The Decision to Appoint the Council Vacancy

At Wednesday night’s city council meeting, I gave a speech explaining the importance of postponing the appointment to the soon-to-be vacant council seat of Councilor Rocha until after the election, and then I made a motion to do so. No one seconded it, and there was no council discussion on the topic. Then 4 citizens proceeded to testify that they thought we should postpone the appointment and/or appoint someone who is well qualified and nonpartisan; and 2 said it was fine to just appoint now. There has been a growing discontent among citizens about the council’s decision to rush the appointment process and ignore the voters, who are in the process of deciding who they want on council via the ballot.

In addition to the 8 letters to the editor requesting we postpone the appointment (which is a recent letter to the editor record) and many letters/testimonies given at the past two council meetings, many citizens that I’ve seen around town have whispered to me that they think I did the right thing by disagreeing with the majority a few weeks ago when they decided to appoint before the election.

So last night the mayor proceeded with the interview process of the 5 candidates. City council is a nonpartisan position. There were a lot of qualified candidates who have a lot of outreach skills and community ideas. The majority voted to appoint Tyler Smith, the Vice President of the Republican Party of Oregon, who is quoted on a YouTube video at a Clackamas Freedom & Prosperity meeting last year as saying: “Help us get the Democrats out of office.”

This is a nonpartisan position. Our job is to do what’s best for the all of the citizens of Canby. It concerns and disappoints me that this applicant has a clear and known agenda but was appointed in the middle of a contested election nonetheless. He will be sworn in on November 2, just 6 days before the final election results come in. At the conclusion of my speech I asked my fellow councilors: “Why do you think it’s in the best interest of the city to appoint tonight rather than delaying it for 2 weeks?” The mayor told me that there could be no discussion on the topic until after I made a motion, so I did, but because there was no second, there was no discussion and no vote.

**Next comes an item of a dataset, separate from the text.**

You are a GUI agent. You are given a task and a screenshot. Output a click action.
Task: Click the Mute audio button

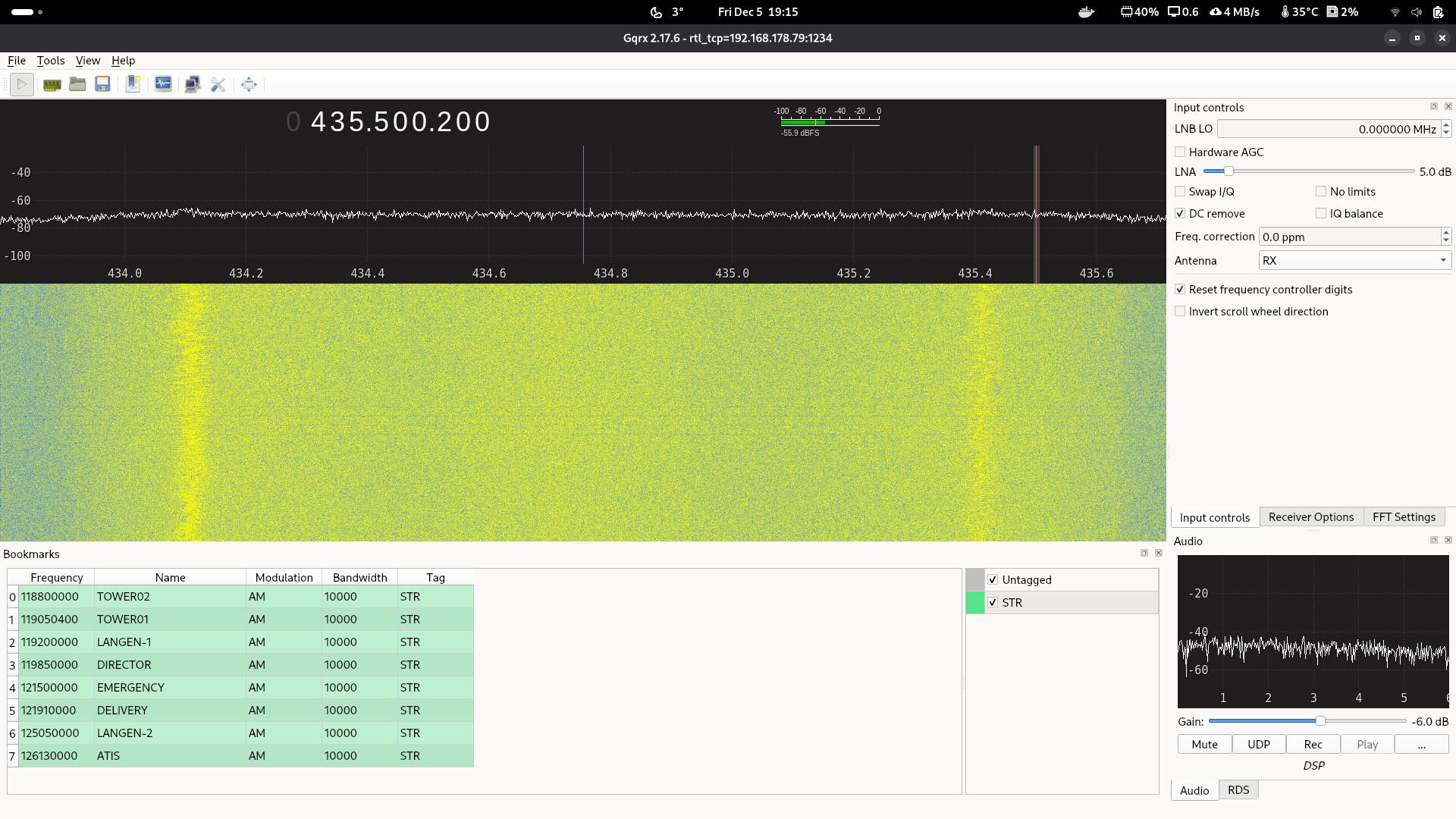(1204, 744)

It is clear to me that this council has become too narrow and insular in its thinking if it so casually ignores the frustration of a large number of the public without even giving an explanation of its decision. There has been a lot of talk about the appearance of cronyism on city council. Last night was the perfect opportunity to address this publicly and exercise common sense, but instead the appearance of cronyism was reinforced. It was a sad sight to see.